Generation and Selection of Phage Display Antibody Libraries in Fab Format

Abstract

Monoclonal antibodies (mAbs) have exceptional utility as research reagents and pharmaceuticals. As a complement to both traditional and contemporary single-B-cell cloning technologies, the mining of antibody libraries via display technologies—which mimic and simplify B cells by physically linking phenotype (protein) to genotype (protein-encoding DNA or RNA)—has become an important method for mAb discovery. Among these display technologies, phage display has been particularly successful for the generation of mAbs that bind to a wide variety of antigens with exceptional specificities and affinities. Rather than multivalent whole antibodies, phage display typically uses monovalent antibody fragments, such as “fragment antigen binding” (Fab), as the format of choice.

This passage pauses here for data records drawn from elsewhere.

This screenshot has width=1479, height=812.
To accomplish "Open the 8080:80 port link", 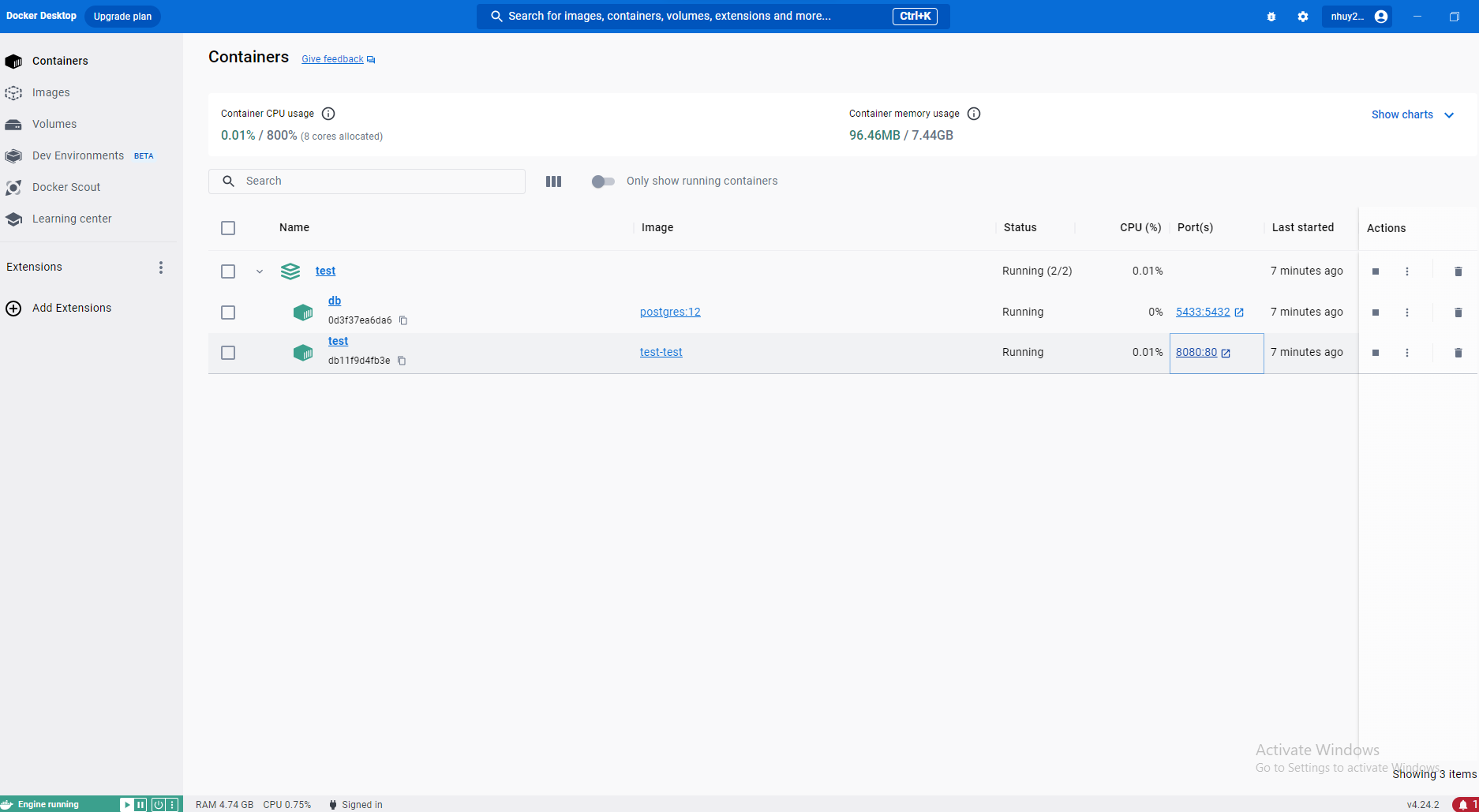I will point(1196,353).
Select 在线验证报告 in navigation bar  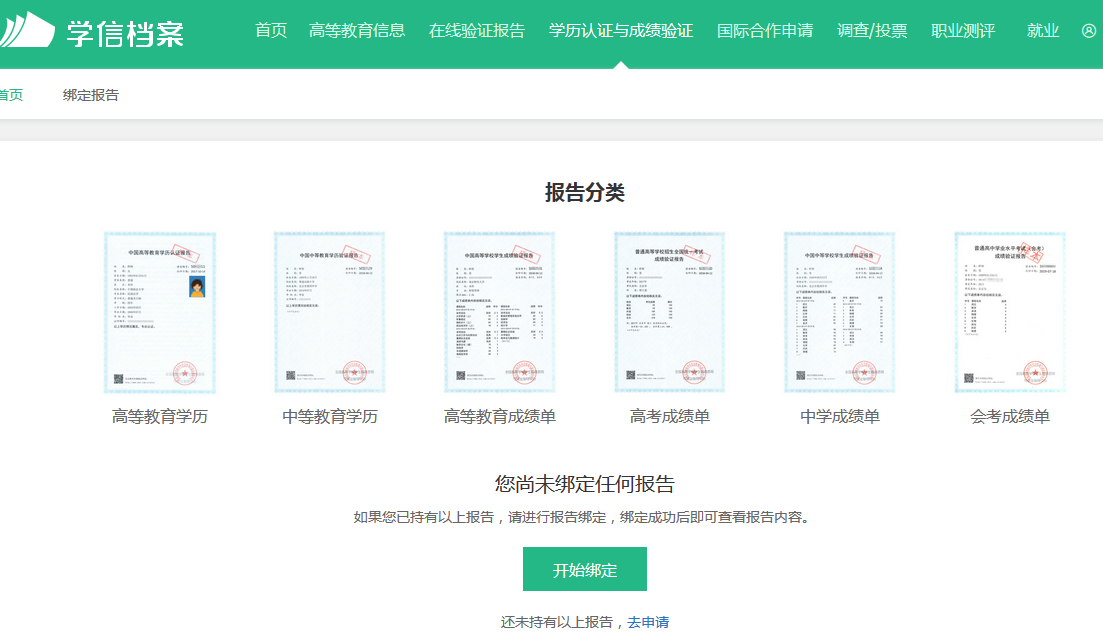[476, 31]
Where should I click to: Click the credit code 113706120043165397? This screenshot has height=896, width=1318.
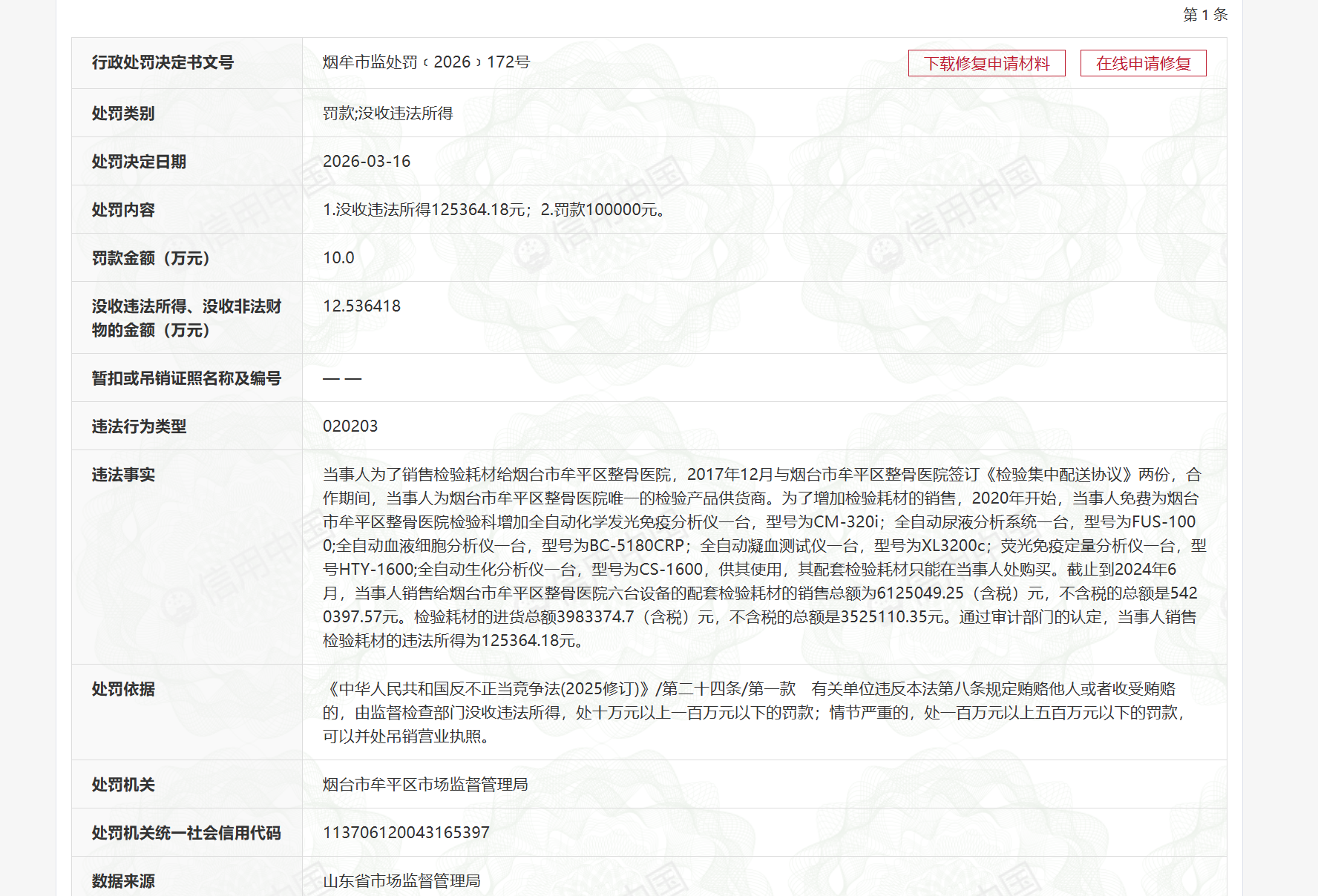coord(406,833)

The ∼50-kDa Fab format consists of four immunoglobulin (Ig) domains on two polypeptide chains (light chain and shortened heavy chain), and exhibits its antigen binding site in a natural configuration found in bivalent IgG and other multivalent Ig molecules. The Fab fragment has a high melting temperature and a low tendency to aggregate, and can be readily converted to natural and nonnatural Ig formats without affecting antigen binding properties, which has made it a favored format for phage display for more than three decades. Here, I briefly summarize some of the approaches used for the generation and selection of phage display antibody libraries in Fab format, from human and nonhuman antibody repertoires.